Stereolithography (SLA) is a popular additive manufacturing (AM) method frequently used in research and various industrial sectors. The acrylate resin used in this research is renowned for its flexibility and durability, enabling the creation of flawless 3D-printed parts with exceptional mechanical properties. This study aims to enhance the thermomechanical properties of 3D-printed hollow glass microballoon (HGM)-filled composite materials by adding minimal HGM into the acrylate resin. We investigated the material properties through uniaxial compression tests, dynamic mechanical analysis (DMA), and scanning electron microscopy (SEM). To validate the results, a numerical investigation and a machine learning (ML) approach were carried out and compared with the experimental results. Adding a small number of microballoons increases compressive strength and stiffness. The viscoelastic behavior of the samples also provides an estimate of resilience at higher temperatures, considering the addition of filler material into the resin. Our study shows that the addition of 0.04% of HGM increased compressive strength by around 99.30% compared to the neat sample, while the stiffness increased by around 31.42% compared to the neat sample at 0.05% of HGM. It can also be estimated that the suitable range of HGM addition for the resin we used exists between 0.04% and 0.05%, where the materials achieve their maximum strength and stiffness.
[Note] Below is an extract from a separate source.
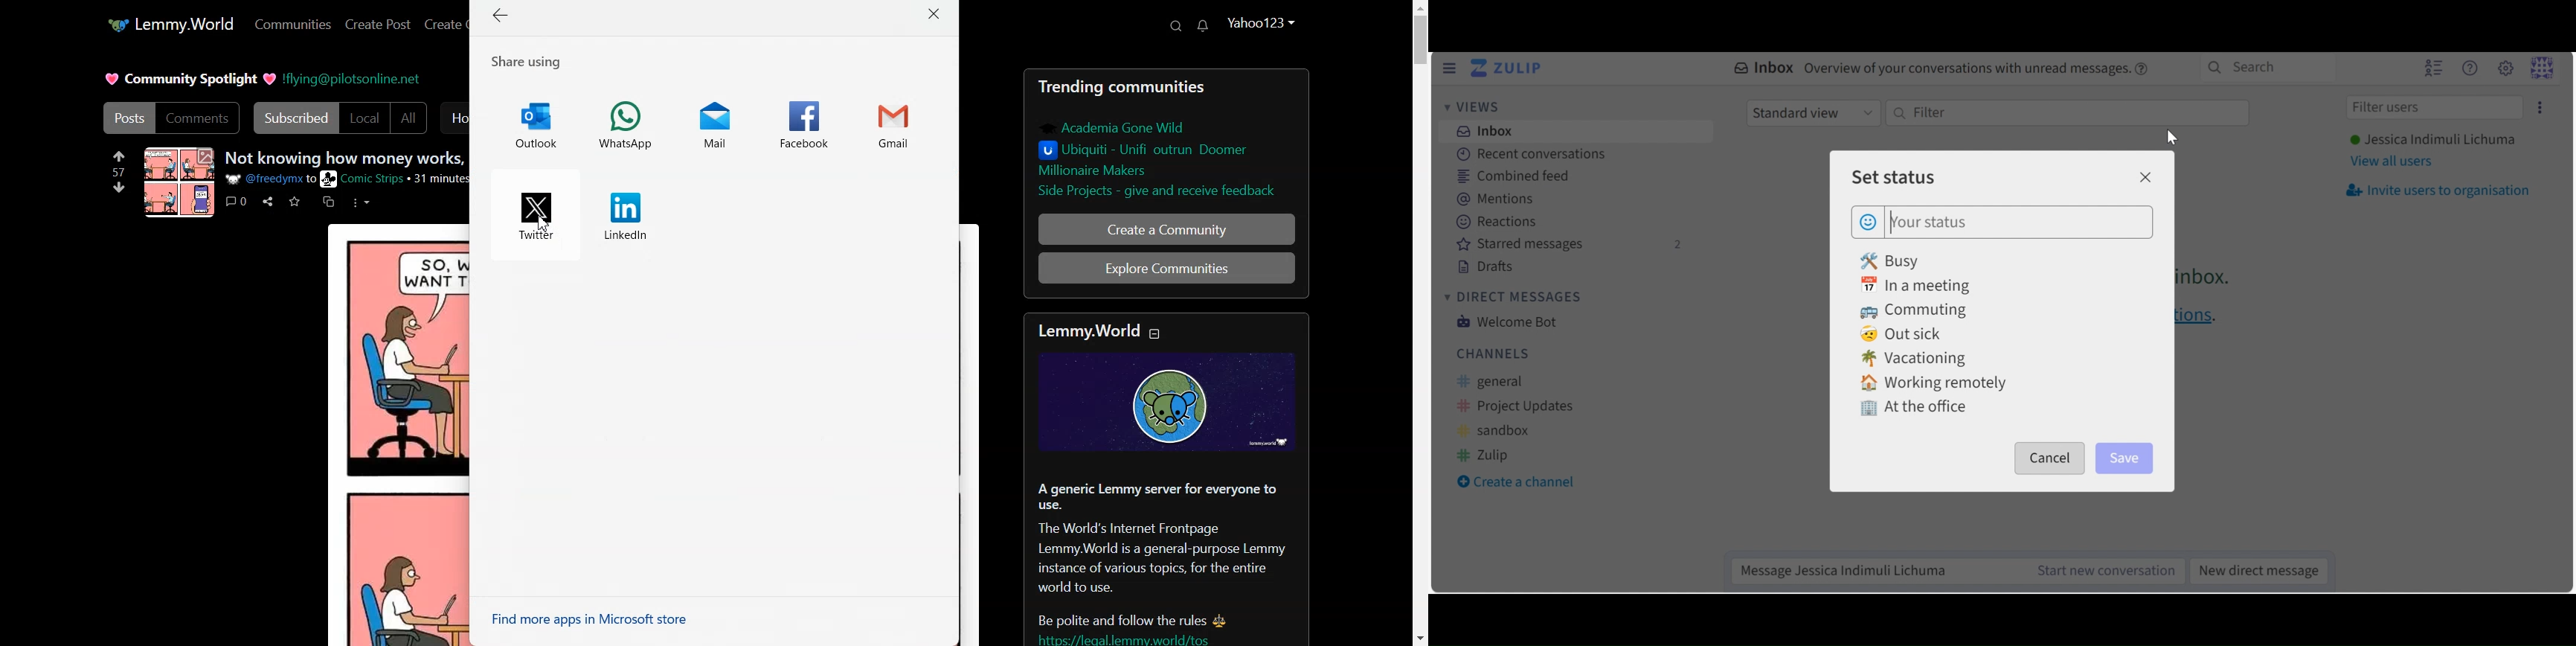  Describe the element at coordinates (1484, 454) in the screenshot. I see `zulip` at that location.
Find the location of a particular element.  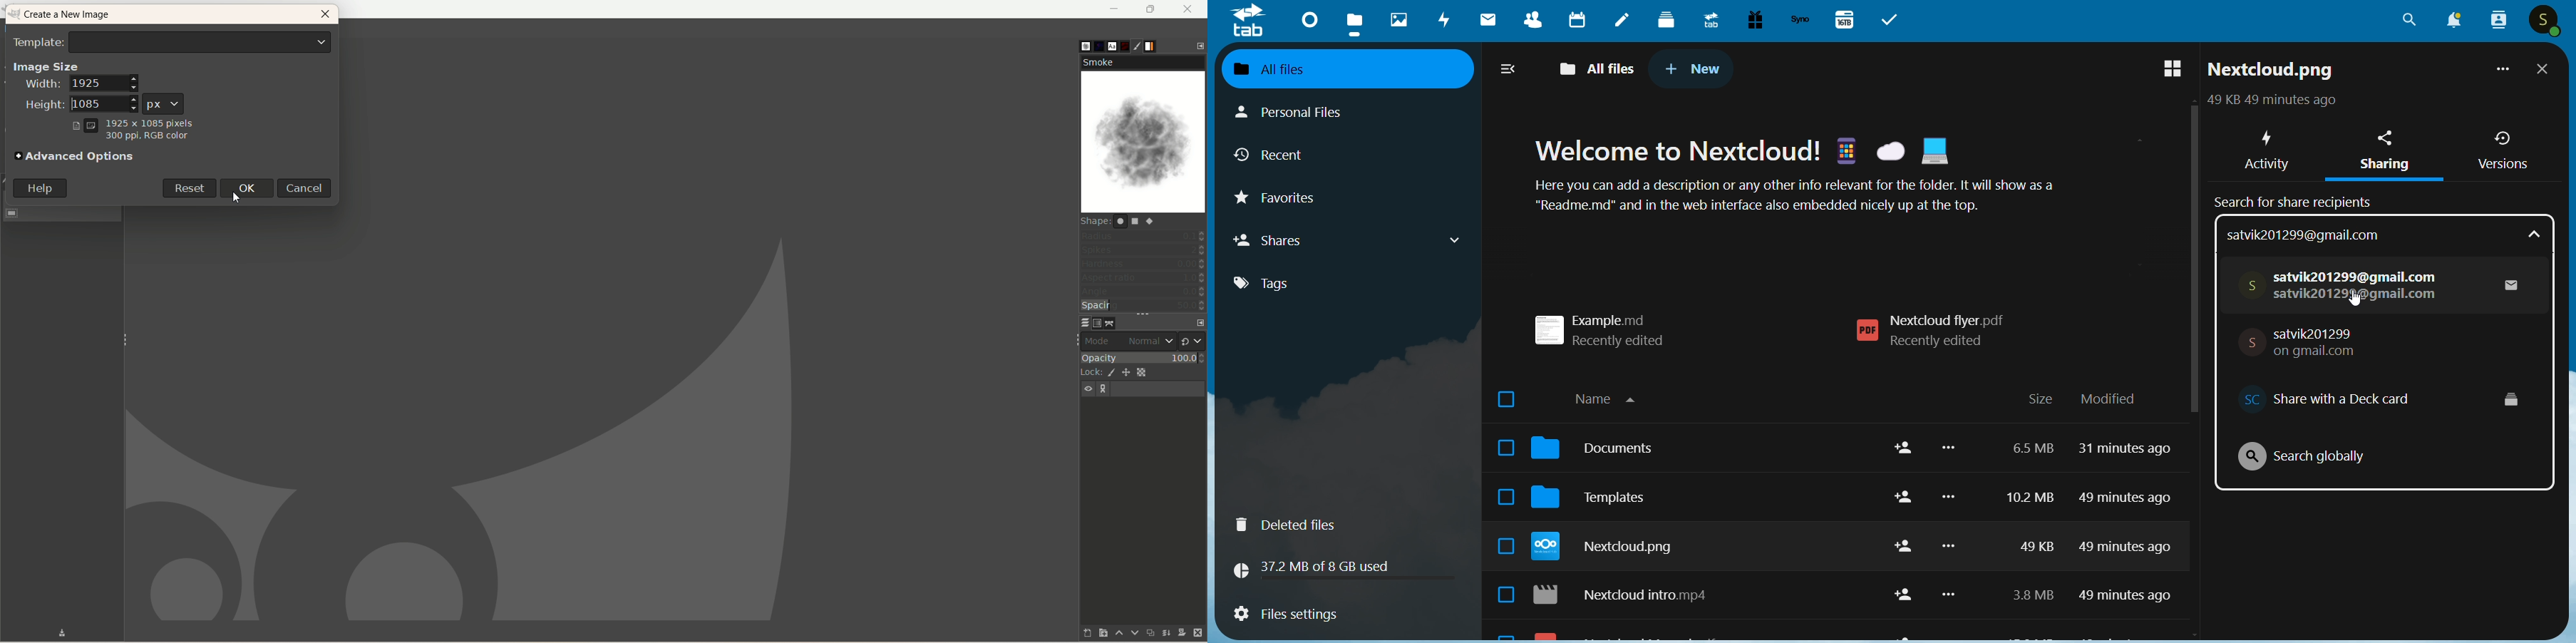

configure this tab is located at coordinates (1197, 321).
In addition, a predictive machine learning (ML) model, namely Random Forest Regressor (RFR), shows low mean squared error (MSE), mean absolute error (MAE), and excellent R scores, demonstrating the goodness of the model's performance. This modern approach can guide us to selecting a suitable filler percentage for the photopolymer resin for 3D printing and making it applicable to different engineering prospects.